Wallis said that when he first heard about the work of Royal Commission, in its early days, it brought up some thoughts and emotions about the abuse he’d experienced as a student in the 1990s at an Anglican boys’ school in Queensland.
‘It just really angered me. And once I started getting angry I thought, I’ve got to do something about this.’
Wallis was one of many boys sexually abused by Ian Dale, the school counsellor.
‘The motivation for me is for more people to understand the extent of what Ian Dale has done. So it’s really about that … I think it’s important that everyone that’s able and willing to should come forward and put on paper their experience.’
His decision to come to the Commission also led Wallis to tell his family about what happened to him. They’re a close family, he said – ‘so I’m very lucky in that sense’ – and his brothers were students at the same school. He told them first, then his parents, and since then has also disclosed to a doctor and approached a legal firm about making a civil claim.
'I do plan to seek a refund of my school fees for my parents, as a minimum. I think that the school is in breach of their contract with my parents and they should pay that back and there should probably be some compensation for the pain and suffering that I’ve gone through.’
Wallis had about six counselling sessions with Dale, and was sexually abused during several of them. Wallis was a Year 9 student at the time, academically successful and doing well at port. But he was anxious about being small.
‘It was a concern for me with all the other boys around. Going to that school, you start having to go into locker rooms and all that stuff and get your kit off. So that was a learning experience and pretty daunting …
‘I was probably a late bloomer, you know. It took a while for me to grow up compared to the other boys, physically. And that was one of the motivating factors to go and see Ian Dale.’
At their second session, Dale asked Wallis to stand, and take his shirt and pants off.
‘I don’t feel 100 per cent comfortable going into all the details but he touched me, and – yeah. It happened two or three times and to be completely honest I can’t remember what my thought process after that was. I can’t remember how I dealt with it; whether I just tried to hide it or turn it off. But seriously there just seems to be certain things after the fact that I’ve just buried and I just don’t recall … I certainly remember everything very clearly up to that point …
‘I guess I should also comment that I understand there are boys that have had issues a lot worse than what I’ve endured … but it doesn’t take away from the experience I’ve had either.’
Dale was eventually charged with child sex offences, and took his own life shortly afterwards.
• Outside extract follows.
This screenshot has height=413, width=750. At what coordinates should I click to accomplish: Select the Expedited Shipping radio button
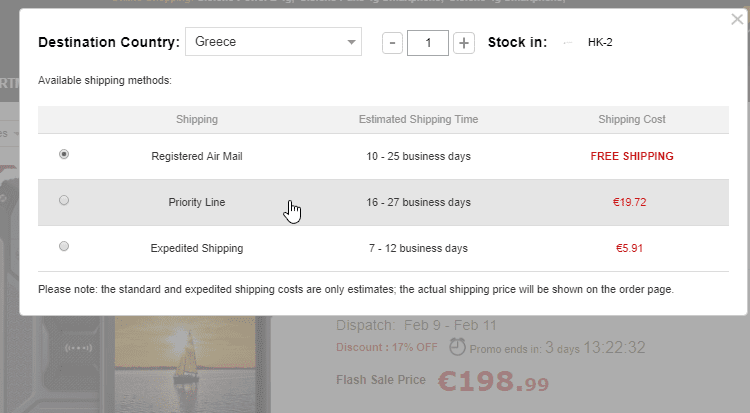[x=64, y=246]
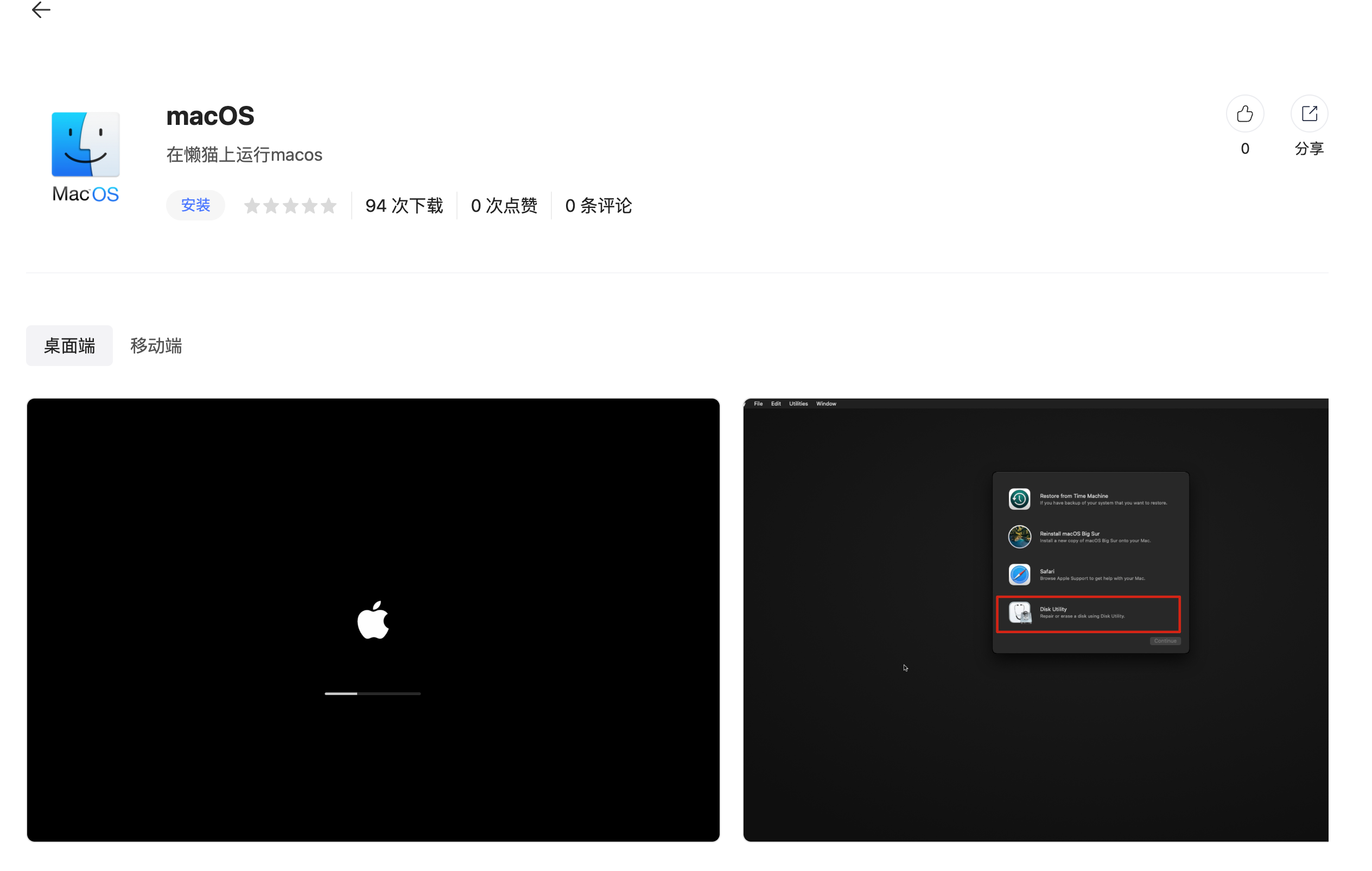The height and width of the screenshot is (871, 1372).
Task: Click the Safari icon in the recovery screenshot
Action: point(1019,574)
In the years since, many more victims have come forward. It came as a relief to Wallis to learn he was not the only one. ‘Only because I realised that people will believe my story. It’s not been made up. It’s validated by the enormity of the issue’, he explained.
Wallis is now in his mid-30s, employed and in a steady relationship. He said it’s hard to identify what, if any, impact Dale’s assaults had on him.
‘I’ve been criticised that I’m too sensitive, over the years, but yeah I think I’m fairly well level headed and open minded and I do trust people …
‘I don’t know if there’s been any ongoing impact. Obviously I’ve got anger to deal with but I don’t know whether there’s been an impact on my life or career. I do have some other personal issues that I deal with – anxiety, and probably drink a bit too much …
‘This whole thing may well have contributed but I just don’t know.’
Wallis reported positive experiences in his contact with the Royal Commission, the legal firm he was working with and the Anglican diocese he’d reported the abuse to. ‘People were really accommodating and comforting, which is something.’
But revisiting his abuse hasn’t been easy. He told the Commissioner he’d been advised to prepare himself for how much emotion it would bring up – ‘You’ll be surprised’, he was told.
‘Yeah, I’m shocked. Like I’ve got tears in my eyes now, I just can’t believe that it does get buried so much.’